The 16-acre (6.5 ha) farm is located at the base of the Berkeley Hills, and Oak Creek divides it in two almost equal parts. The northern portion of the site contains all of the structures built or used by the Boones, except for the cistern, which sits atop a hill on the southwest corner of the property. The structures include two houses, fourteen outbuildings and two pergolas. The houses represent almost a century of residential development in the valley. The Boone House is a 22-room Dutch colonial that was remodeled several times since it was built in 1900. This home will eventually serve as a retreat and meeting center. The fourteen outbuildings, which vary significantly in date of construction and size, include a barn originally built in the period from 1850 to 1860, a 7,000-square-foot (650 m2) farm equipment and automobile storage structure and a three-building walnut processing plant that includes a three-story hulling and drying structure.

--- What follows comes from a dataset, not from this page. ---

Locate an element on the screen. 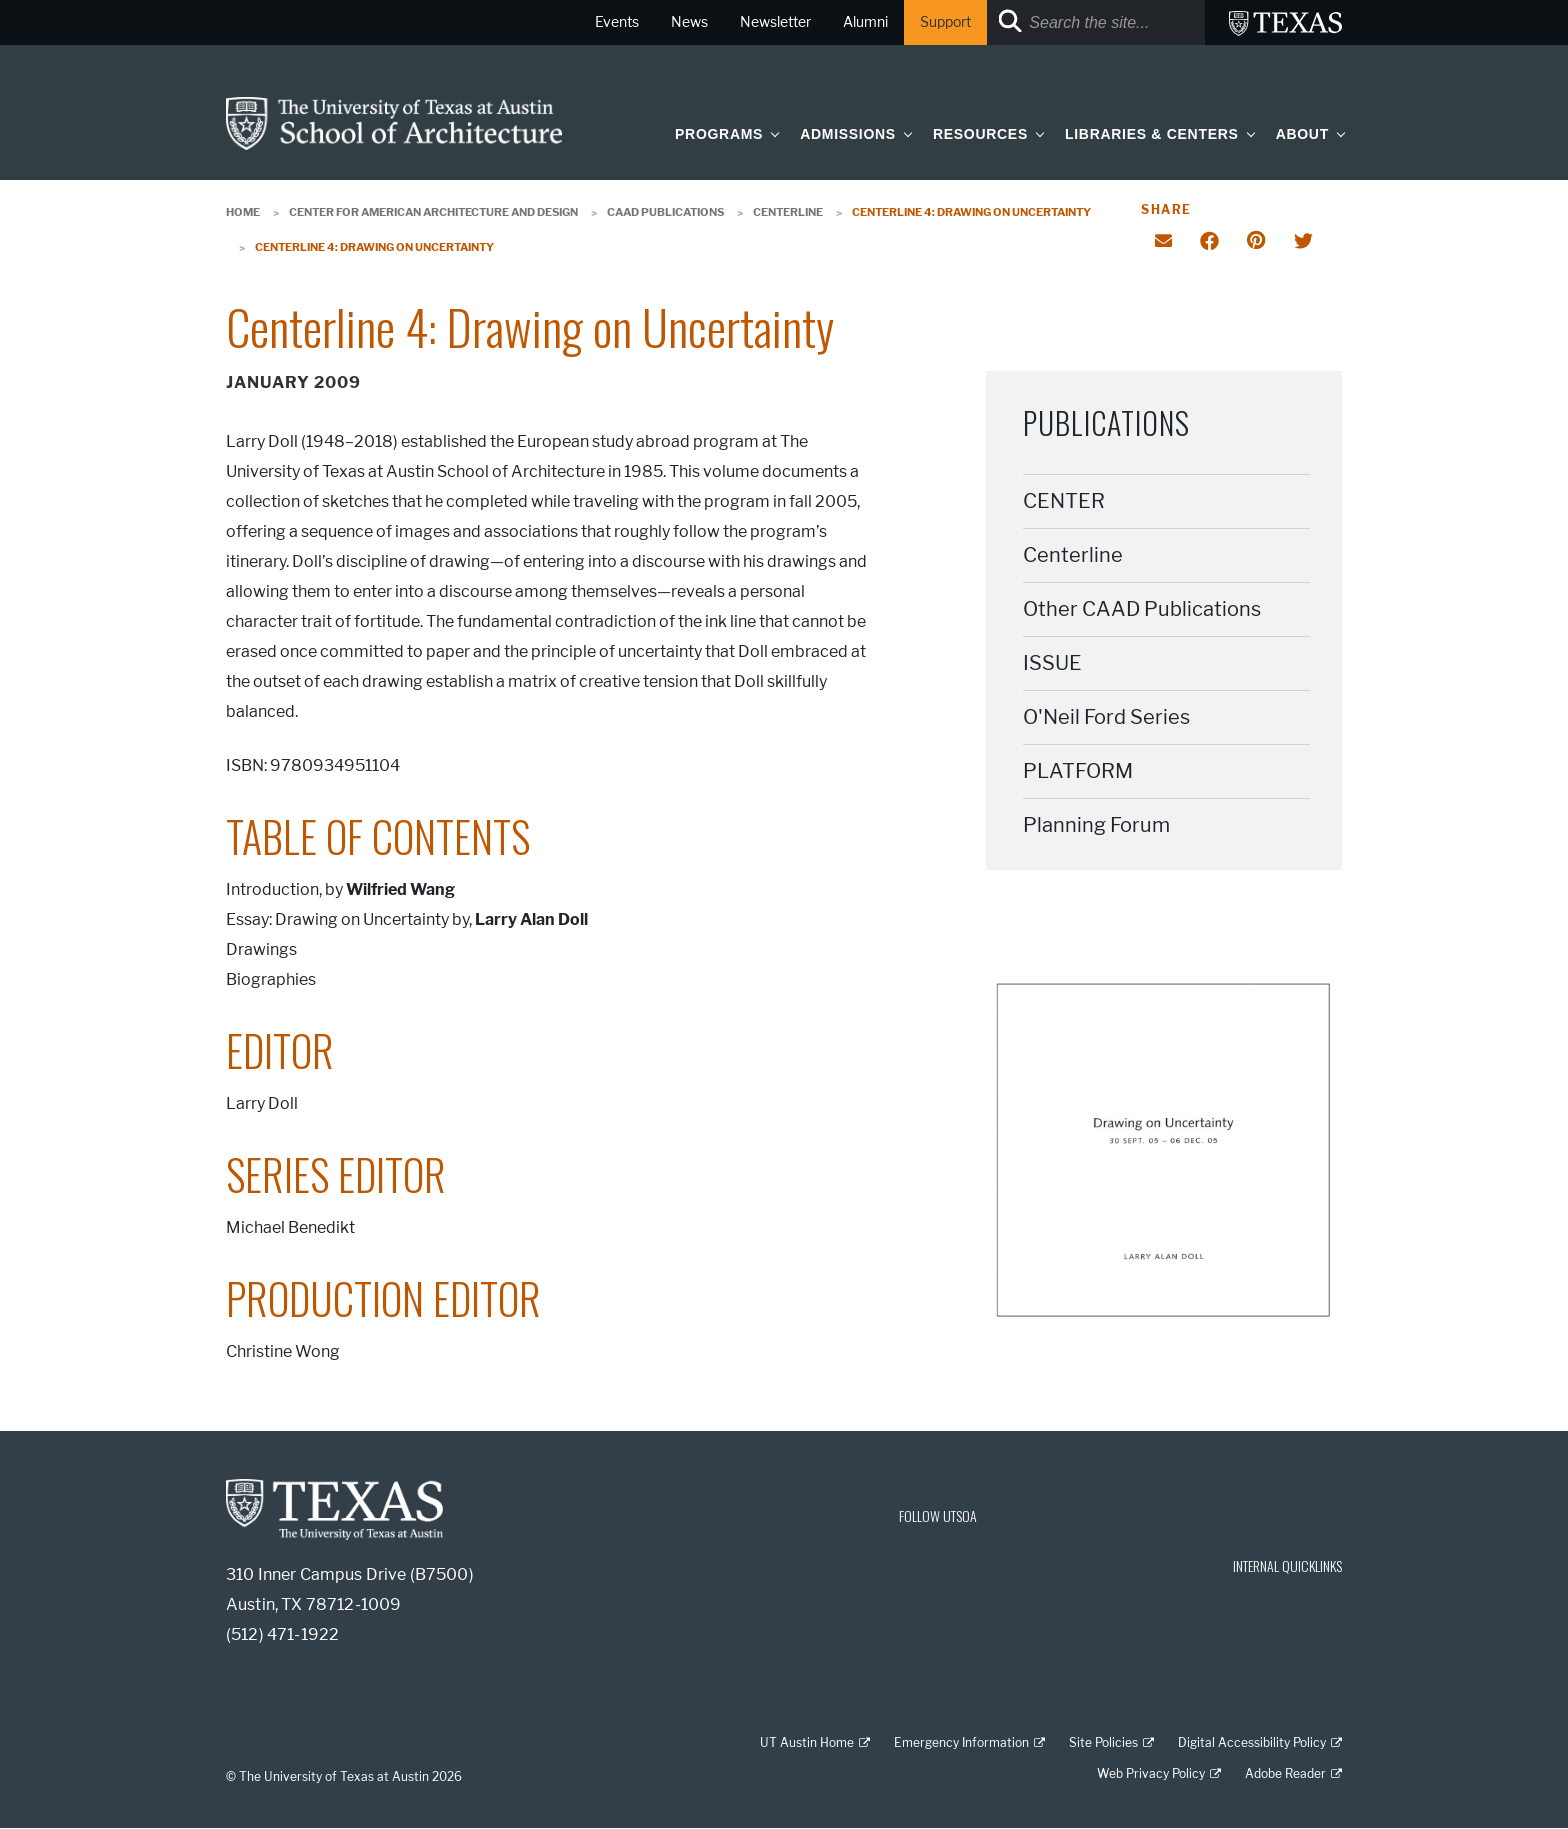  Other CAAD Publications is located at coordinates (1142, 609).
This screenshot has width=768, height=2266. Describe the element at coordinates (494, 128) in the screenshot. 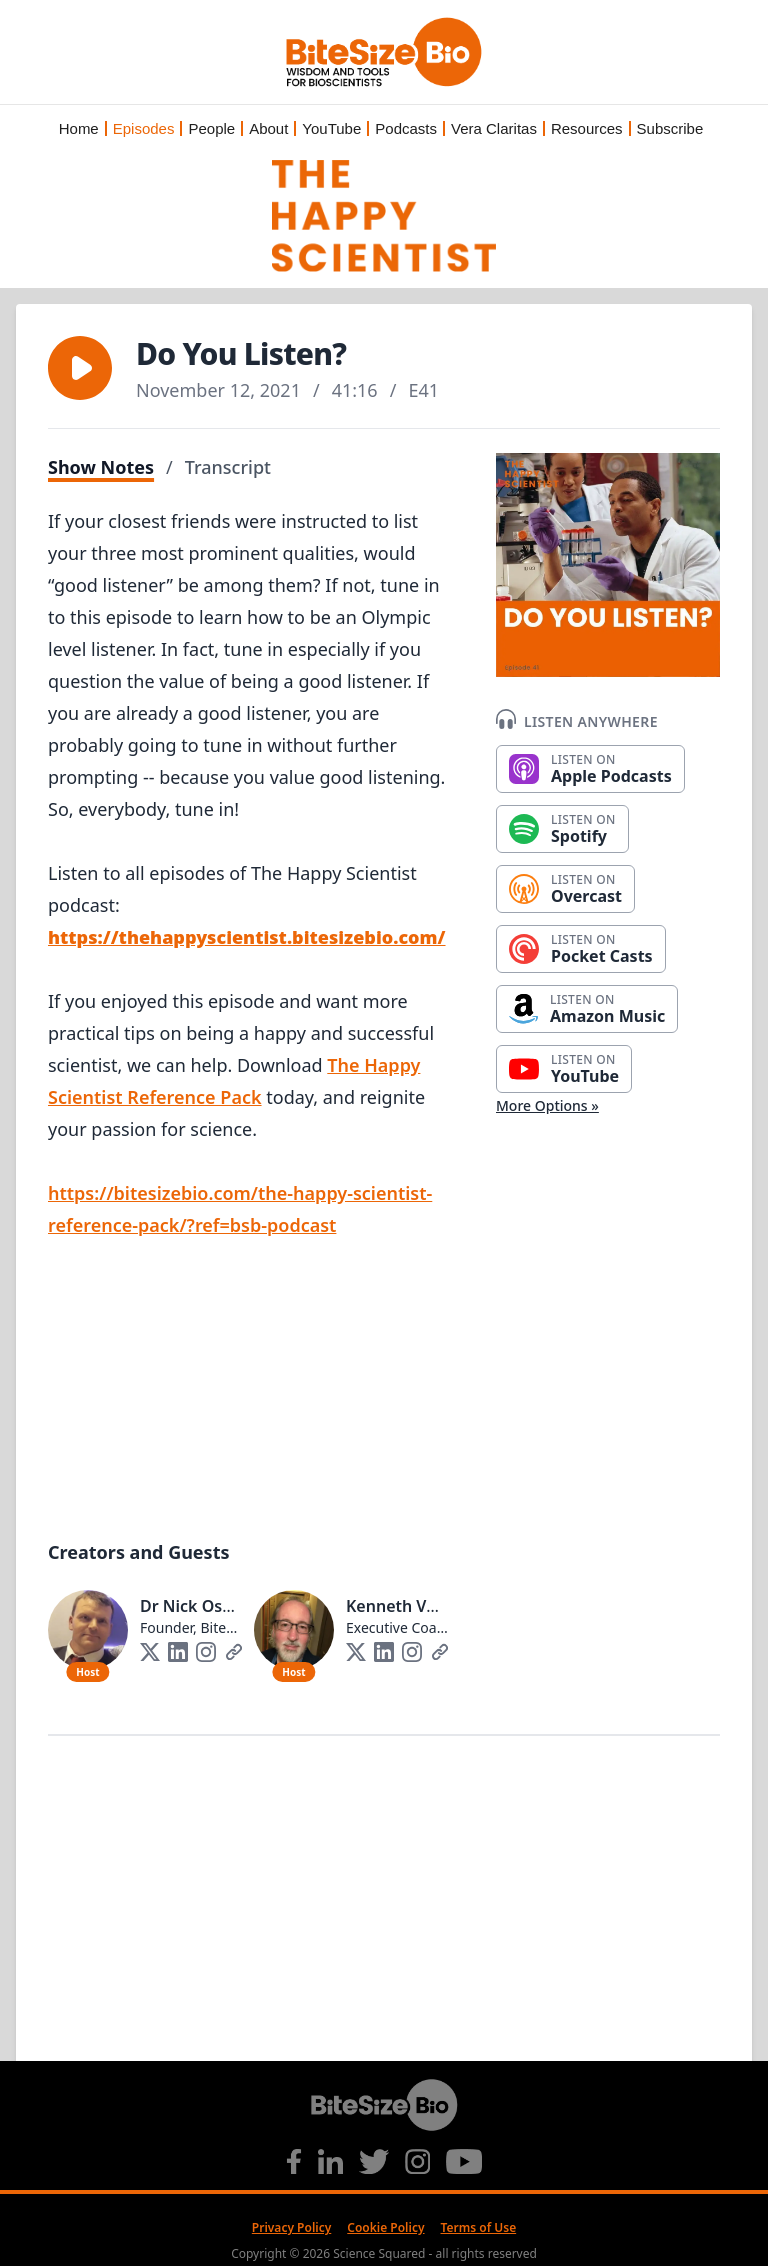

The southern portion of the property is now home to the David Glass House, a Victorian style structure dating to the late 1860s to early 1870s. This home was relocated from its original site at Lora Nita Farm. The Glass House is a two-story, wood-frame dwelling with a one-story rear wing, which may be older than the main body of the house. The tank house, somewhat modified from historic condition, is a two-story, wood-frame structure that is probably slightly later in date than the house. The Glass House exterior will soon be restored to its original beauty. Following that part of the project, the landscaping around the home will be reworked to resemble a photo of the home from 1890s. The photo shows a windmill behind the home and the windmill from the Henry Farm will be placed there to best recreate the way the Glass House is depicted in the photo.
On May 5, 2007, the city of San Ramon began holding a farmers' market on the site. In addition, tours of the site are conducted by appointment on Thursdays and Saturdays.
The scope of work for this project is quite large and there is a master plan that outlines what needs to be done to make the park accessible to the public. The work will probably take place over the next five years but hopefully some parts of the property will be available to the public on a limited basis. Eventually the site will allow the public to see what life was like in the valley near the beginning of the 20th century. In addition to the structures, there will be agricultural artifacts and a collection of antique farm equipment. City of San Ramon Public Services employees along with volunteers have already restored several John Deere tractors and vehicles. School groups will be able to schedule field trips to the site.